■ TASKS TO CARRY OUT ■
**A)** In the page about Monika Helfer's novel below, list every source quoted in the praise section.
**B)** According to the page about Monika Helfer's novel below, where does Helfer live?

■ PASSAGE PROVIDED ■
# # # # #

Monika Helfer is the author of Library for the War-WoundedMonika Helfer is the bestselling author of novels, short stories, and children’s books, including, most recently, Löwenherz (Lionheart), Vati (Daddy), and Die Bagage (Last House Before the Mountain). She lives in Hohenems, Austria.

Praise

“Helfer’s introspective remembrances of her childhood, complete with anecdotal narratives of her relatives and glimpses of the love shared by her parents, breathe life into the characters’ simple moments of joy amid times of hardship.” Publishers Weekly

 

“A clear portrait of the unrelenting, continuing legacy of damage suffered by those permanently maimed by warHelfer’s unrelieved portrait of a suffering soul wastes nothing on superfluous embellishment.” Kirkus Reviews

 

“Beautifully rendered in English by Davidson, Helfer’s novel stirringly blurs the line between memoir and fiction, concluding with painful honesty, confiding her doubts about how well she knew her father. Fans of family sagas will appreciate Helfer’s multifaceted tribute to the father who inspired her love of reading.” Booklist

 

“A poignant, captivating, beautifully woven family saga. As honest as Elena Ferrante, with the folkloric intensity of Téa Obreht.” ―Christina Baker Kline, #1 New York Times bestselling author of The Exiles on Last House Before the Mountain

 

“Beautiful and heartbreaking, and readers will fall in love with Maria. I absolutely loved it.” ―Monica Ali, New York Times bestselling author of Untold Story and Love Marriage on Last House Before the Mountain

Discussion Questions

1. On the opening page, Monika mentions a photograph of her father standing outside the convalescent home for the war-wounded. She comes back to this photograph several times throughout the novel. How do you understand its importance?

2. In the conversation that Monika has with her stepmother, which serves as a frame for the story, she says she is writing a novel about her father. Her stepmother asks, “True or made-up?” and Monika answers, “Both, but more true than made-up.” How did her answer influence your reading of this novel?

3. When describing Josef, Monika often hovers between seriousness and whimsy, as when she writes: “Even as a child my father was a person who commanded respect. I suspect this was because he always spoke calmly.” How do you imagine Josef’s child self? How do other characters treat him? In what ways does he “command respect” as an adult?

4. Josef tells Monika, “When you look at a library, you know all there is to know about the person who owns them.” Do you agree? What does your personal library reveal about you?

5. Monika’s sister Renate says of their mother, Grete, “Maybe she imagined herself to be someone who is needed rather than loved?” Is this insight borne out in Grete’s relationships with her husband and children? How so?

6. Monika enjoys the company of the veterans who visited the convalescent home but also describes them as “Those whom people would rather not see. Because they were a reminder of the war. They stood in the way.” Do you see evidence of this attitude in the novel? Do you see it in the world today?

7. Why do you think Josef asks Monika to help him bury the library’s books instead of doing it alone?

8. How did Monika and her sisters’ experience after their mother’s death differ from Richard’s?

9. Monika says that she has never gone into the forest again to look for the buried books. Why do you think she made this choice? Did it surprise you?

10. Josef has a breakdown after Grete’s death and is sent to live with nuns. How do you think he would have been cared for if this were to happen today?

11. When Monika and her dad are discussing his life, she realizes: “He can never say the really important things. He has to use a book as an intermediary. Always.” Why do you think Josef does this? How does it relate to his love of libraries?

12. How did the stepmother’s character unfold throughout the novel? How do you think Monika felt about her in the end?

13. The characters carry wounds of various kinds—physical, psychological, and emotional. How do different characters deal differently with their wounds?

14. The narrator occasionally interrupts the story to discuss the act of writing it. How did those moments affect your reading?

15. There are no chapter breaks throughout the novel. Why do you think the author chose to do this?

# # # # #

■ Pixel coordinate grounding data ■
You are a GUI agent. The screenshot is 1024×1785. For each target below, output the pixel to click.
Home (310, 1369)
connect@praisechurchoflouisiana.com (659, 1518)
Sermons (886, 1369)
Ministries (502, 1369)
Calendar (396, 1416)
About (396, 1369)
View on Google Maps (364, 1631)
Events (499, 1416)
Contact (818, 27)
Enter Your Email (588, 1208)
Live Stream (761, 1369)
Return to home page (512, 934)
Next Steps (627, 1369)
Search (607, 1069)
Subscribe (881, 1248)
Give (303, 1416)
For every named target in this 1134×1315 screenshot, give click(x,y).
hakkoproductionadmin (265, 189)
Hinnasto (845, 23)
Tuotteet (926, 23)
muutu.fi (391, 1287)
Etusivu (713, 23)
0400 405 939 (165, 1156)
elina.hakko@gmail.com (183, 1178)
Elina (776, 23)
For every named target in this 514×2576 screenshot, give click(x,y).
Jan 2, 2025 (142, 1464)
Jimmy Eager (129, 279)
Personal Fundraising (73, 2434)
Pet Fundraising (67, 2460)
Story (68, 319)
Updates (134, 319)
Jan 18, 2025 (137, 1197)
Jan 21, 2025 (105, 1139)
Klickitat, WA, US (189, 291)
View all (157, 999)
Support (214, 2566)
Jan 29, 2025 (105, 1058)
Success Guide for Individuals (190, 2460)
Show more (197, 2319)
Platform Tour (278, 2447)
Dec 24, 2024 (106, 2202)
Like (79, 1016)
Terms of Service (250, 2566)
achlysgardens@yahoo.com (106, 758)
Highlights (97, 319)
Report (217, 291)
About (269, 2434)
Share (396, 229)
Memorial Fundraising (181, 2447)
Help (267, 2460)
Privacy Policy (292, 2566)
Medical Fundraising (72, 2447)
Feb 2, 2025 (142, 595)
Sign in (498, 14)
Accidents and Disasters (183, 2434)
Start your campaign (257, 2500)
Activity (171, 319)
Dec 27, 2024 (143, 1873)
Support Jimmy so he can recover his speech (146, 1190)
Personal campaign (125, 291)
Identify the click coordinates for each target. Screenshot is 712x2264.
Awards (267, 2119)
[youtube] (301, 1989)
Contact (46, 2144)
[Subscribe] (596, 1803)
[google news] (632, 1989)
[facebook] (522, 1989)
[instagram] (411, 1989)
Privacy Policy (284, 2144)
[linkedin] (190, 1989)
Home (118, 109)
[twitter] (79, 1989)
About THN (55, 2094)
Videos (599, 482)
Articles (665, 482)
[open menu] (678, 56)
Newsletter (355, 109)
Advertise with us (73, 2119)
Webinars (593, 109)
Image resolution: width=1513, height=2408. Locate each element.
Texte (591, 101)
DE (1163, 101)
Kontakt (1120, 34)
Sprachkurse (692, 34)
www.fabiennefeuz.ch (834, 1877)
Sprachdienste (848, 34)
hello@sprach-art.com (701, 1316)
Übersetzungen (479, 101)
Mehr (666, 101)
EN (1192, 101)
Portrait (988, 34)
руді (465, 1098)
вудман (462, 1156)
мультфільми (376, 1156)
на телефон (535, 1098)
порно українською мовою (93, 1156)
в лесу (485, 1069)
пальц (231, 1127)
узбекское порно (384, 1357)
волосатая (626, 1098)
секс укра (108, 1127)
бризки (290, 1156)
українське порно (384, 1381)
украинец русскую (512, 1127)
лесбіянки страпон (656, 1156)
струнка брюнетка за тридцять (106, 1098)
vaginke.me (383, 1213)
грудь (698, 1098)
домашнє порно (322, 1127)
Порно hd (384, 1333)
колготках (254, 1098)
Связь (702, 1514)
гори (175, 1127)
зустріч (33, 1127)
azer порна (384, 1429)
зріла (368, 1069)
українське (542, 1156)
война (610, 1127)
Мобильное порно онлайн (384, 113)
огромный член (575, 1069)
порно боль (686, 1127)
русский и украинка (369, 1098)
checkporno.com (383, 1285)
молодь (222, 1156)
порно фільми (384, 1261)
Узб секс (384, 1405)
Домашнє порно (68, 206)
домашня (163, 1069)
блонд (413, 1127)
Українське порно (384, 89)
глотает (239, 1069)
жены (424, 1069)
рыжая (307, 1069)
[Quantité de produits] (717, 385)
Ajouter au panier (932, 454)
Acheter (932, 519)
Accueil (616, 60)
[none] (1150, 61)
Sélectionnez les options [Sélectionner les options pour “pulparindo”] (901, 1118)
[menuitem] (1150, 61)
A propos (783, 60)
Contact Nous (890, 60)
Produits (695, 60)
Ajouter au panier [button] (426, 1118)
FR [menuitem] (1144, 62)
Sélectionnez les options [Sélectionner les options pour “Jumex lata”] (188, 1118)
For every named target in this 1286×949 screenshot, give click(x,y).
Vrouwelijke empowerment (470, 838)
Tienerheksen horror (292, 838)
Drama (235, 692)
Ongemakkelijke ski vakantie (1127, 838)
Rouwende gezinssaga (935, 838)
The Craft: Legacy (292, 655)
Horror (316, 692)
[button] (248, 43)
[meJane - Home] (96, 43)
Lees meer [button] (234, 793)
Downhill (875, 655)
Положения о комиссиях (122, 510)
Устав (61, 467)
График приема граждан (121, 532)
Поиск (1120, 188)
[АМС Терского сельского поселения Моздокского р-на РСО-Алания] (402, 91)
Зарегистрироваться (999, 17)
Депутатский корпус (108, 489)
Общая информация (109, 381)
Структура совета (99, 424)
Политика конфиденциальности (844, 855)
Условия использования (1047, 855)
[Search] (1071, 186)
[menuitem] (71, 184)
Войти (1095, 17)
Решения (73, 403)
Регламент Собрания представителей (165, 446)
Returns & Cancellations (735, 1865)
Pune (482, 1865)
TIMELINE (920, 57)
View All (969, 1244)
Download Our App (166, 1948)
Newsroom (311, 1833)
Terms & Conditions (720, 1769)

# # # # #

■ ANSWERS TO THE EXERCISE ■
**A)**
Publishers Weekly
Kirkus Reviews
Booklist
Christina Baker Kline
Monica Ali

**B)** Hohenems, Austria.